Eigentlich wollten sie bis morgens um sechs feiern – doch um 2.45 Uhr war plötzlich Schluss. Wer der Mann war, der von einer der fünf Bühnen den vorzeitigen Abbruch des Festes im Ex-Flughafen Tempelhof verkündete, wussten die Besucher nicht. Wütend waren sie dennoch. „Es flogen Bierflaschen und Becher“, sagte Besucher Karsten Härtel. Der 21-Jährige war extra aus Leipzig angereist und einer von tausenden Gästen im Hangar 4. Gepfiffen wurde ebenfalls. Und als Härtel mit Freunden das Gelände verließ, begleiteten ihn Polizisten.

Für Veranstalter, Sicherheitsdienst und Polizei stellten sich die frühen Morgenstunden am Sonnabend dramatisch dar: Im Laufe der Nacht waren immer mehr Besucher zur Bühne im Hangar gedrängt und hatten dessen Eingänge schließlich verstopft. Sie wollten ab 3.30 Uhr den britischen Musiker Fatboy Slim sehen. Das Berlin-Festival galt als Abschluss und Höhepunkt der neu initiierten „Berlin Music Week“, der Abbruch sei im Sinne größtmöglicher Sicherheit erfolgt, hieß es von den Veranstaltern. Man habe Panik befürchtet.
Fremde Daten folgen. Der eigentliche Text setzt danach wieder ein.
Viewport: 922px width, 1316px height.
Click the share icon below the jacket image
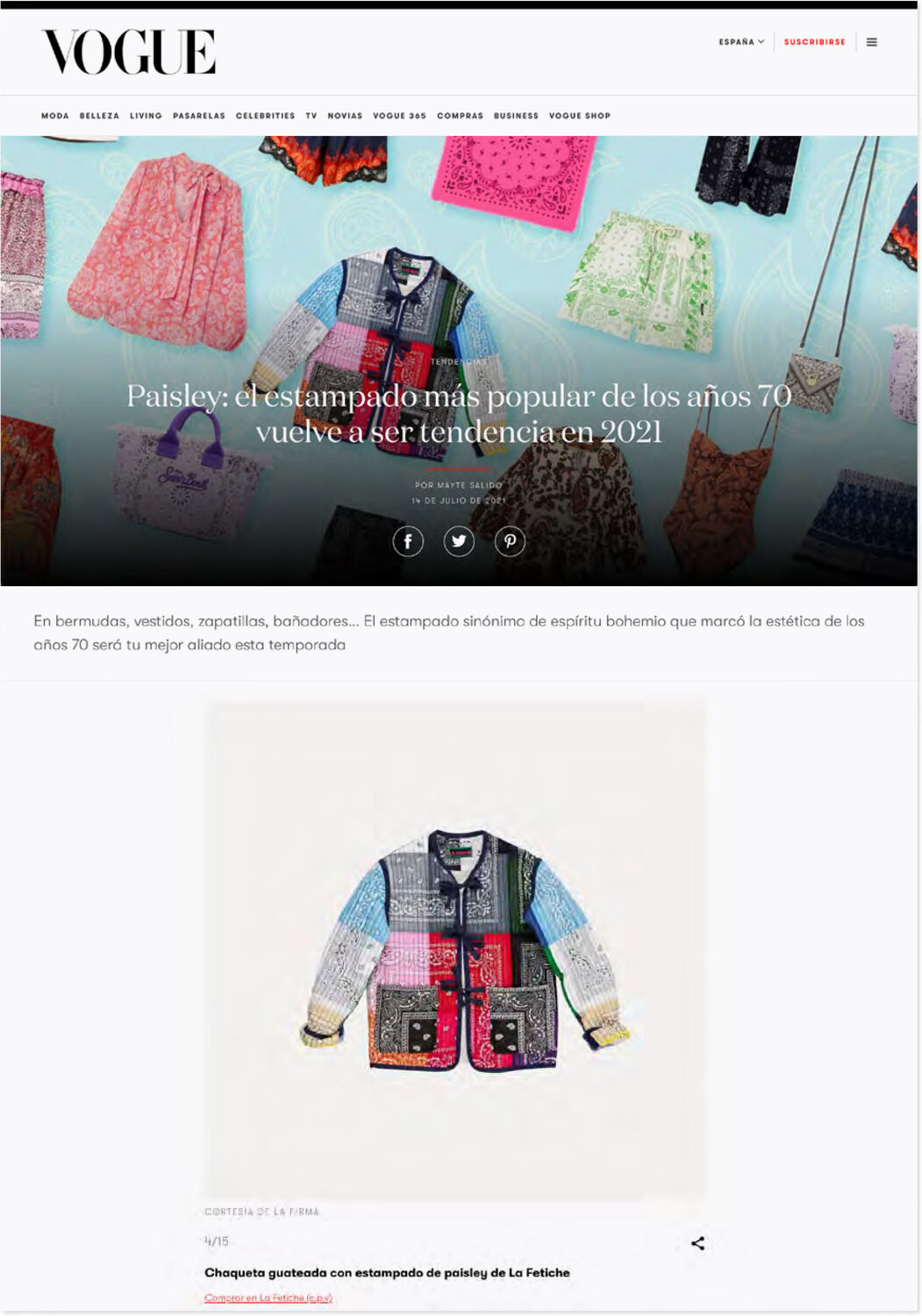[x=697, y=1243]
Festivalsprecher Carsten Stricker sagte: „Es waren eigentlich keine Massen am Hangar, höchstens 300 Leute.“ Nach der Katastrophe in Duisburg hätten jedoch viele ein anderes Sicherheitsempfinden, vielleicht sei die Entscheidung abzubrechen übervorsichtig gewesen. „Aber wenn sich nur ein Gast das Knie aufgeschlagen hätte, wären wir in Teufels Küche gekommen“, sagte Stricker.
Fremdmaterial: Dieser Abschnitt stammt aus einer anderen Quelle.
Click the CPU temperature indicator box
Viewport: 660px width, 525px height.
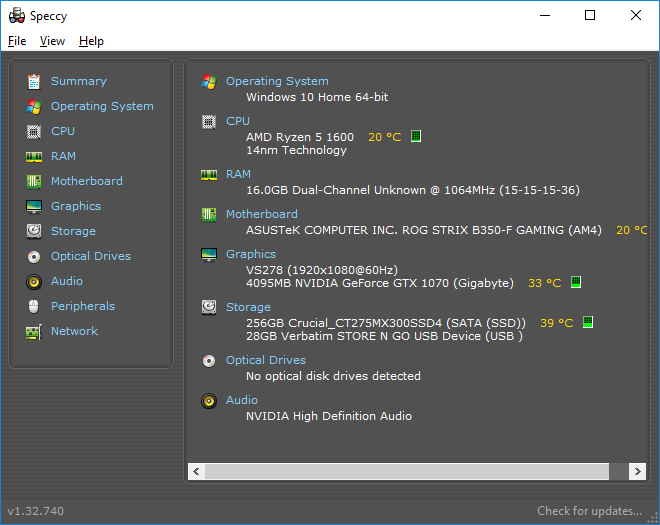[416, 136]
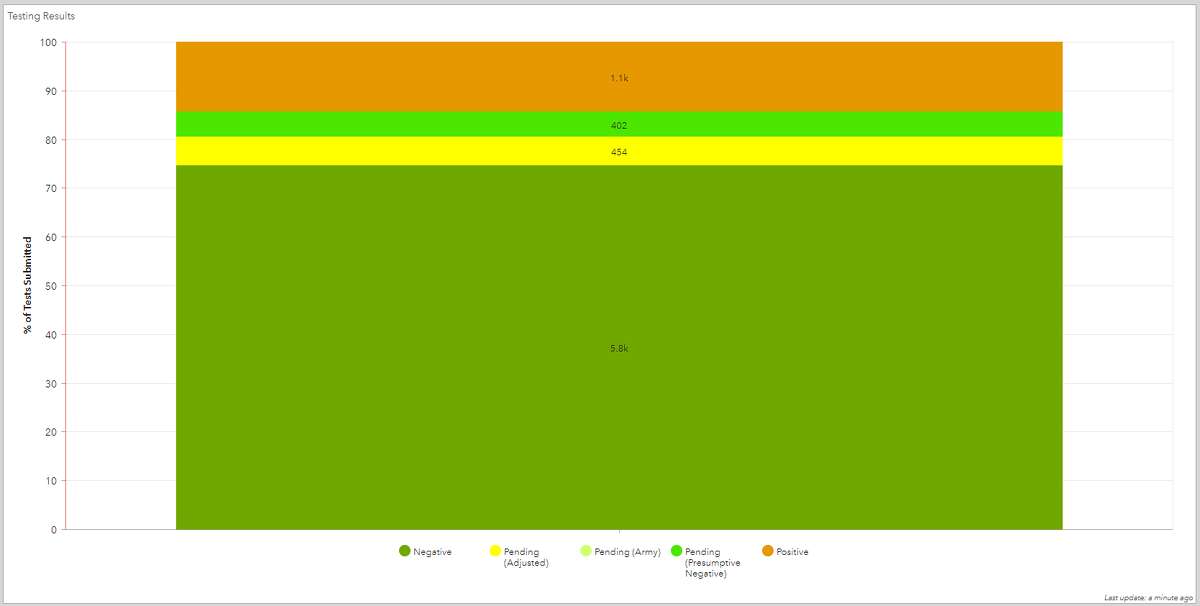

An die Hangars grenzt das frühere Rollfeld mit einer fast vier Quadratkilometer großen Rasenfläche. Sie war durch Bauzäune abgegrenzt, die aber im Notfall hätten umgeworfen werden können. „Doch in Panik handeln Menschen nicht rational, sondern rennen womöglich alle zu einer bestimmten Treppe oder Tür“, sagte ein erfahrener Sicherheitsmann. „Und das eben leider auch, wenn daneben eine riesige Freifläche ist.“

Die Veranstalter hatten offenbar schon mit Gedränge gerechnet. Bereits am Donnerstag hatten sie auf ihrer Homepage angekündigt, dass es „bei Überfüllung einzelner Bereiche zu kurzzeitigen Einlassstopps“ kommen könne und Anweisungen des Personals respektiert werden sollten. Ob etwa Hangar 4 zu sperren sei, wurde bei jedem Auftritt erneut geprüft. Ein eingesetzter Sicherheitsmann sagte: „Die Polizei ist nach den Ereignissen in Duisburg sehr sensibel. Allerdings muss man sagen, dass vor Ort mehr Security angebracht gewesen wäre.“ Gut 100 Sicherheitsleute seien bei rund 10 000 Besuchern am Sonnabend und fast 20 000 verkauften Wochenendkarten „knapp berechnet“ gewesen.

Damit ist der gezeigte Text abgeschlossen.